» **SOURCE MATERIAL**

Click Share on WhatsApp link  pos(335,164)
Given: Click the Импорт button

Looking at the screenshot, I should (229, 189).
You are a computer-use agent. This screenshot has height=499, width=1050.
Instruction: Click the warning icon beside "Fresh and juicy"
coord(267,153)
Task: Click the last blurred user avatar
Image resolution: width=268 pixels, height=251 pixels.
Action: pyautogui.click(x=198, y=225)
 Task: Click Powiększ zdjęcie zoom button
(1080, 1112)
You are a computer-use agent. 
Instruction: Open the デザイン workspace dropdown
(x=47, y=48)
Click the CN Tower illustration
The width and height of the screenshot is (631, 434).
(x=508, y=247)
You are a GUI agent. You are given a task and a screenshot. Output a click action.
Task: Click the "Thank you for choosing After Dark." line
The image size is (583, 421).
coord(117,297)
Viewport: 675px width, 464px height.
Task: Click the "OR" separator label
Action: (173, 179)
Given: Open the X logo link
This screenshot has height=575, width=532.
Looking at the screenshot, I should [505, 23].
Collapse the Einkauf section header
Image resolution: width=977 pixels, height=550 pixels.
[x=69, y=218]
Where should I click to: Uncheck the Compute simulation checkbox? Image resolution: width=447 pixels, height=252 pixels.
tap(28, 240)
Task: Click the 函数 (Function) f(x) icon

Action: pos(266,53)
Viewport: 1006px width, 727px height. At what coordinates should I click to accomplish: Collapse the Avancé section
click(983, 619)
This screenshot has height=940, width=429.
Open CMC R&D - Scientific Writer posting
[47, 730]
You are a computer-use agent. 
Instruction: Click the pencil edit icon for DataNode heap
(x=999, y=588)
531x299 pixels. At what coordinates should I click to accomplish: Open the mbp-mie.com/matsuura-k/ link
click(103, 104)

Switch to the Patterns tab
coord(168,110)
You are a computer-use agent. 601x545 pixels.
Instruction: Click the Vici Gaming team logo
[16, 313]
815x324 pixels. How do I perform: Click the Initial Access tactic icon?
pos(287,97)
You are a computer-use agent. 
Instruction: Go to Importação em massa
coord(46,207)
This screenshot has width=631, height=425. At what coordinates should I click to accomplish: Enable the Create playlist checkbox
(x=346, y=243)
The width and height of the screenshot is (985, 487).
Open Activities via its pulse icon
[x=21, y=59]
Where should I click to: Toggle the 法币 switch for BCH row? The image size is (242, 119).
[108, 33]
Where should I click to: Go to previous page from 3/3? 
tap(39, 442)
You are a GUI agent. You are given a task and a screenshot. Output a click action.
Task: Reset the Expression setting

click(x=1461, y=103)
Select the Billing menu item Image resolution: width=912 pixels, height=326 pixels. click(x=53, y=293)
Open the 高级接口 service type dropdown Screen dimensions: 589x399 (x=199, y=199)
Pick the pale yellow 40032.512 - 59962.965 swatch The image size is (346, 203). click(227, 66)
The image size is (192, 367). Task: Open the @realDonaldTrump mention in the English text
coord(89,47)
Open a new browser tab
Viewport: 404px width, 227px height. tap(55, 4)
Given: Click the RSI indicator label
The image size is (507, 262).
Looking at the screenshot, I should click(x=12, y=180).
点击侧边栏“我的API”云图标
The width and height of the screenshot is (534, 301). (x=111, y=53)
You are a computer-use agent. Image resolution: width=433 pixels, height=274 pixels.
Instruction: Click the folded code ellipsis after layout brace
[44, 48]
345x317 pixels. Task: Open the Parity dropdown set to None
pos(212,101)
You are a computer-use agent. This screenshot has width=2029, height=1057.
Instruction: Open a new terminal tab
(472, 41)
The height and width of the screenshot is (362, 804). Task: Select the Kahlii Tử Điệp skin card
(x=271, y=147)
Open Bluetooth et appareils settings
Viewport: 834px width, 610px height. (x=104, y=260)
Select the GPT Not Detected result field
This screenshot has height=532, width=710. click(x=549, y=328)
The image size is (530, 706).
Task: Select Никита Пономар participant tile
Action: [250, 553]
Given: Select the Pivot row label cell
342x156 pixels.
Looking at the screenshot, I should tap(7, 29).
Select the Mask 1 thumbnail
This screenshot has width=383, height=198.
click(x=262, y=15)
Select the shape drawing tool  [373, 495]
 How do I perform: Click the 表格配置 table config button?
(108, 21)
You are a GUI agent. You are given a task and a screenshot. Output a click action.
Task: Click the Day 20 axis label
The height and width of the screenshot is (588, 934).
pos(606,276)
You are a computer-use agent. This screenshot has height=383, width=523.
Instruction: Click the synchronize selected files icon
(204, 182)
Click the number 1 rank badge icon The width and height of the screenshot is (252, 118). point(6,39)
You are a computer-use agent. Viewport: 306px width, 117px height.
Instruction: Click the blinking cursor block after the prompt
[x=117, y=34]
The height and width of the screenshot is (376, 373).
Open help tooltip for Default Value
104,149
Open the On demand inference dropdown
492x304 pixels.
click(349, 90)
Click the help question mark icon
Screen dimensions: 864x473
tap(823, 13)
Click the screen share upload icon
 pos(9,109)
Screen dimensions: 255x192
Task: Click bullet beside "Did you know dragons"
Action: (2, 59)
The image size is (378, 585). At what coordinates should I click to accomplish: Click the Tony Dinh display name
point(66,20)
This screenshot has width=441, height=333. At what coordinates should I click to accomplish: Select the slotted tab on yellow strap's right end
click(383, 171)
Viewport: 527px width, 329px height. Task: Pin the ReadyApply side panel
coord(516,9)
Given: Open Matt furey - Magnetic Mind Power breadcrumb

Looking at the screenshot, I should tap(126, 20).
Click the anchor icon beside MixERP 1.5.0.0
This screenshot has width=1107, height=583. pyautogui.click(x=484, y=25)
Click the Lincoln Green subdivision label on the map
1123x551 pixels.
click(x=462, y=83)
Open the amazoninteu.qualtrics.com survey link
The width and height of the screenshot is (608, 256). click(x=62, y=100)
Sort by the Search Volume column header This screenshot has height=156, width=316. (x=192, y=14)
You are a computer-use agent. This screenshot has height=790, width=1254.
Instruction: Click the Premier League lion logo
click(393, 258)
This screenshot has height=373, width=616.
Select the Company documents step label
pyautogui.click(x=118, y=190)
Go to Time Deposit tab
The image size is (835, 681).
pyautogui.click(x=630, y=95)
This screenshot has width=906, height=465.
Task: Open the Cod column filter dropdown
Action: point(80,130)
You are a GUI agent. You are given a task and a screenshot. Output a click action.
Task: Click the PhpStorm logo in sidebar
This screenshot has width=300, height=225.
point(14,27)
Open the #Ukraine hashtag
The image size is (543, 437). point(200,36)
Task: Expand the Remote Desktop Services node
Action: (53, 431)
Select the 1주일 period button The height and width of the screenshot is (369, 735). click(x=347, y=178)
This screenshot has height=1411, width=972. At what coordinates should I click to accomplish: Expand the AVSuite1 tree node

» **WHAT YOU NEED TO DO**
Repeat all the material exactly as it stands.

» **RESULT OF THIS EXERCISE**
Click Share on WhatsApp link  pos(335,164)
Given: Click the Импорт button

Looking at the screenshot, I should (229, 189).
You are a computer-use agent. This screenshot has height=499, width=1050.
Instruction: Click the warning icon beside "Fresh and juicy"
coord(267,153)
Task: Click the last blurred user avatar
Image resolution: width=268 pixels, height=251 pixels.
Action: pyautogui.click(x=198, y=225)
 Task: Click Powiększ zdjęcie zoom button
(1080, 1112)
You are a computer-use agent. 
Instruction: Open the デザイン workspace dropdown
(x=47, y=48)
Click the CN Tower illustration
The width and height of the screenshot is (631, 434).
(x=508, y=247)
You are a GUI agent. You are given a task and a screenshot. Output a click action.
Task: Click the "Thank you for choosing After Dark." line
The image size is (583, 421).
coord(117,297)
Viewport: 675px width, 464px height.
Task: Click the "OR" separator label
Action: (173, 179)
Given: Open the X logo link
This screenshot has height=575, width=532.
Looking at the screenshot, I should [505, 23].
Collapse the Einkauf section header
Image resolution: width=977 pixels, height=550 pixels.
[x=69, y=218]
Where should I click to: Uncheck the Compute simulation checkbox? Image resolution: width=447 pixels, height=252 pixels.
tap(28, 240)
Task: Click the 函数 (Function) f(x) icon

Action: pos(266,53)
Viewport: 1006px width, 727px height. At what coordinates should I click to accomplish: Collapse the Avancé section
click(983, 619)
This screenshot has height=940, width=429.
Open CMC R&D - Scientific Writer posting
[47, 730]
You are a computer-use agent. 
Instruction: Click the pencil edit icon for DataNode heap
(x=999, y=588)
531x299 pixels. At what coordinates should I click to accomplish: Open the mbp-mie.com/matsuura-k/ link
click(103, 104)

Switch to the Patterns tab
coord(168,110)
You are a computer-use agent. 601x545 pixels.
Instruction: Click the Vici Gaming team logo
[16, 313]
815x324 pixels. How do I perform: Click the Initial Access tactic icon?
pos(287,97)
You are a computer-use agent. 
Instruction: Go to Importação em massa
coord(46,207)
This screenshot has width=631, height=425. At what coordinates should I click to accomplish: Enable the Create playlist checkbox
(x=346, y=243)
The width and height of the screenshot is (985, 487).
Open Activities via its pulse icon
[x=21, y=59]
Where should I click to: Toggle the 法币 switch for BCH row? The image size is (242, 119).
[108, 33]
Where should I click to: Go to previous page from 3/3? 
tap(39, 442)
You are a GUI agent. You are given a task and a screenshot. Output a click action.
Task: Reset the Expression setting

click(x=1461, y=103)
Select the Billing menu item Image resolution: width=912 pixels, height=326 pixels. click(x=53, y=293)
Open the 高级接口 service type dropdown Screen dimensions: 589x399 (x=199, y=199)
Pick the pale yellow 40032.512 - 59962.965 swatch The image size is (346, 203). click(227, 66)
The image size is (192, 367). Task: Open the @realDonaldTrump mention in the English text
coord(89,47)
Open a new browser tab
Viewport: 404px width, 227px height. tap(55, 4)
Given: Click the RSI indicator label
The image size is (507, 262).
Looking at the screenshot, I should click(x=12, y=180).
点击侧边栏“我的API”云图标
The width and height of the screenshot is (534, 301). (x=111, y=53)
You are a computer-use agent. Image resolution: width=433 pixels, height=274 pixels.
Instruction: Click the folded code ellipsis after layout brace
[44, 48]
345x317 pixels. Task: Open the Parity dropdown set to None
pos(212,101)
You are a computer-use agent. This screenshot has width=2029, height=1057.
Instruction: Open a new terminal tab
(472, 41)
The height and width of the screenshot is (362, 804). Task: Select the Kahlii Tử Điệp skin card
(x=271, y=147)
Open Bluetooth et appareils settings
Viewport: 834px width, 610px height. (x=104, y=260)
Select the GPT Not Detected result field
This screenshot has height=532, width=710. click(x=549, y=328)
The image size is (530, 706).
Task: Select Никита Пономар participant tile
Action: [250, 553]
Given: Select the Pivot row label cell
342x156 pixels.
Looking at the screenshot, I should tap(7, 29).
Select the Mask 1 thumbnail
This screenshot has width=383, height=198.
click(x=262, y=15)
Select the shape drawing tool  [373, 495]
 How do I perform: Click the 表格配置 table config button?
(108, 21)
You are a GUI agent. You are given a task and a screenshot. Output a click action.
Task: Click the Day 20 axis label
The height and width of the screenshot is (588, 934).
pos(606,276)
You are a computer-use agent. This screenshot has height=383, width=523.
Instruction: Click the synchronize selected files icon
(204, 182)
Click the number 1 rank badge icon The width and height of the screenshot is (252, 118). point(6,39)
You are a computer-use agent. Viewport: 306px width, 117px height.
Instruction: Click the blinking cursor block after the prompt
[x=117, y=34]
The height and width of the screenshot is (376, 373).
Open help tooltip for Default Value
104,149
Open the On demand inference dropdown
492x304 pixels.
click(349, 90)
Click the help question mark icon
Screen dimensions: 864x473
tap(823, 13)
Click the screen share upload icon
 pos(9,109)
Screen dimensions: 255x192
Task: Click bullet beside "Did you know dragons"
Action: (2, 59)
The image size is (378, 585). At what coordinates should I click to accomplish: Click the Tony Dinh display name
point(66,20)
This screenshot has width=441, height=333. At what coordinates should I click to accomplish: Select the slotted tab on yellow strap's right end
click(383, 171)
Viewport: 527px width, 329px height. Task: Pin the ReadyApply side panel
coord(516,9)
Given: Open Matt furey - Magnetic Mind Power breadcrumb

Looking at the screenshot, I should tap(126, 20).
Click the anchor icon beside MixERP 1.5.0.0
This screenshot has width=1107, height=583. pyautogui.click(x=484, y=25)
Click the Lincoln Green subdivision label on the map
1123x551 pixels.
click(x=462, y=83)
Open the amazoninteu.qualtrics.com survey link
The width and height of the screenshot is (608, 256). click(x=62, y=100)
Sort by the Search Volume column header This screenshot has height=156, width=316. (x=192, y=14)
You are a computer-use agent. This screenshot has height=790, width=1254.
Instruction: Click the Premier League lion logo
click(393, 258)
This screenshot has height=373, width=616.
Select the Company documents step label
pyautogui.click(x=118, y=190)
Go to Time Deposit tab
The image size is (835, 681).
pyautogui.click(x=630, y=95)
This screenshot has width=906, height=465.
Task: Open the Cod column filter dropdown
Action: point(80,130)
You are a GUI agent. You are given a task and a screenshot. Output a click action.
Task: Click the PhpStorm logo in sidebar
This screenshot has width=300, height=225.
point(14,27)
Open the #Ukraine hashtag
The image size is (543, 437). point(200,36)
Task: Expand the Remote Desktop Services node
Action: (53, 431)
Select the 1주일 period button The height and width of the screenshot is (369, 735). click(x=347, y=178)
This screenshot has height=1411, width=972. At what coordinates should I click to accomplish: Expand the AVSuite1 tree node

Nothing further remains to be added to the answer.